Margaret DeFrancisco, Ga. Lottery CEO: $496,776
By JIM WALLS
The head of the Georgia Lottery made about a half-million dollars last year, but you wouldn’t know it if you checked salary data on the state auditor’s website.
Open.Georgia.gov shows Margaret DeFrancisco, president and CEO of the Georgia Lottery Corp., was paid $353,500 in salary in FY2010, plus $17,720 for travel. What it doesn’t tell you is that the lottery paid her an additional $143,276 bonus last year.
DeFrancisco also collected paychecks totaling $490,000 in FY2009 and $436,000 the year before that. But information provided to the auditor shows only a $286,000 salary in 2009 and nothing at all the year before that. (The auditor didn’t ask for that information until 2009).
None of the incentive pay awarded to lottery employees is reflected at Open.Georgia.Gov, a review of data for 2009 and 2010 shows. Those payments totaled $1.89 million in 2010 and nearly $15.4 million since 2005.
Compensation data posted at Open.Georgia.Gov is provided by the various state agencies, and the auditor’s office does not check whether it is accurate or complete.
Lottery officials will provide rudimentary information on incentive pay for DeFrancisco and other employees if you call and ask, but they’re fuzzy on the details. Lottery spokesman Tandi Reddick said in an e-mail that DeFrancisco’s pay was based on an independent study:
“The Georgia Lottery Corp.’s board of directors determine her base pay and incentives, which were based on an independent compensation study conducted by Mercer University and the state of Georgia’s State Personnel Administration. Her salary and incentive are based on the profits returned to education and personal performance, which include sales of more than $3.6 billion and profits to education of more than $883.8 million.”

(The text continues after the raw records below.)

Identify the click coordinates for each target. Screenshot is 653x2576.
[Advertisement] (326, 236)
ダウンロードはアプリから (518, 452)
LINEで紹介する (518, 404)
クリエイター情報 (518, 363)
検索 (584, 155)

Sadly, lottery officials haven’t been able to provide me with a copy of that study because they can’t seem to find it. And Reddick declined to release any documents that would show how DeFrancisco’s bonus is calculated, citing Section 50-27-25 of the Georgia Lottery for Education Act:
“The corporation is specifically authorized to determine which information relating to the operation of the lottery is confidential. Such information includes trade secrets; security measures, systems, or procedures; security reports; information concerning bids or other contractual data, the disclosure of which would impair the efforts of the corporation to contract for goods or services on favorable terms; employee personnel information unrelated to compensation, duties, qualifications, or responsibilities; and information obtained pursuant to investigations which is otherwise confidential.”
Call me crazy, but I can’t see how language that exempts information that is “unrelated” to compensation can be applied to information that is directly related to compensation. I am seeking clarification on this point with Attorney General Sam Olens’ office.
The State Auditor this week released a report that discusses incentive pay at the lottery and explains how it is calculated, under a method first used in 2010.
Auditors said they could not determine whether there was a correlation between bonus pay and proceeds for education. They found DeFrancisco’s 2008 compensation of $436,000 was second-highest in the nation among lottery executives, behind only Tennessee’s Rebecca Paul Hargrove, who ran Georgia’s lottery before DeFrancisco.